Open MhmdDimassi opened 5 years ago
From what I've read, SIMRDWN requires the input to be either 416x416 or 544x544. Are the images you are working with already labelled? I'm guessing they are. xView (a dataset consisting of satellite images labelled with bounding boxes) has published official scripts for chipping the large satellite images up. You can look at that script to see how they went about splitting the labels up with the images. It consists of logical_ands and logical_ors to see which label falls within which chip. I'll provide a link to their repo. https://github.com/DIUx-xView/data_utilities
I've been attempting to work with the xView dataset and get SIMRDWN able to train on it, but I haven't had much luck yet. I'm working on reordering the tfrecords created by the xView script into the format needed by SIMRDWN.
Best of luck with figuring out how to create the chips!
Thank you for your response! I would like to ask you if you have a reference that share the recommended input size in SIMRDWN. Also, i have used xView data-set in SIMRDWN training, and i have at current moment an acceptable result.
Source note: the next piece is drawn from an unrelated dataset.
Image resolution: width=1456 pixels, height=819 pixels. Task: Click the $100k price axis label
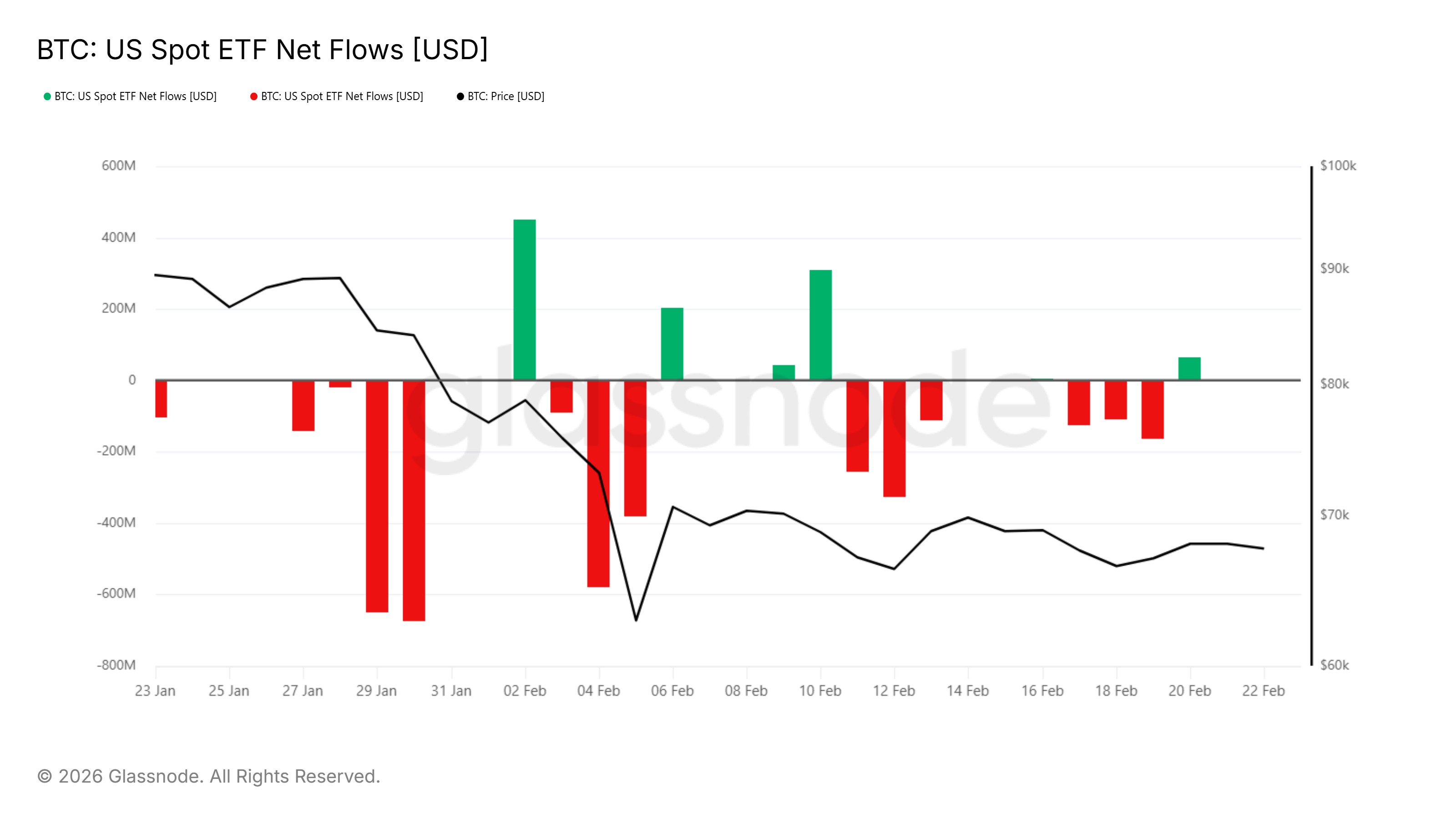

Note that i am working on yolt2, instead of SSD TensorFlow, and this is an example of testing.
So, if you have any problem and i can help you, feel free to ask me any question. Thanks,
The parse_cowc.py script parses out large images into smaller training windows. This is easily adaptable to xView in combination with the scripts in the xView repository. I'll try to put up some of my xView parsing scripts next week. In the meantime, here is an example of using SIMRDWN on xView.
@avanetten Thank you i thing this is very useful, If you can help me, i have another clarification question, Where in yolt2 config directory we have different cfg files (ave_dense, ave_dense32x32, ave_dense_darch, yolo.cfg, etc ) So, Can you propose a methodology to choose between it? Or do you suggest an appropriate one for my training (building detection) ? Thanks!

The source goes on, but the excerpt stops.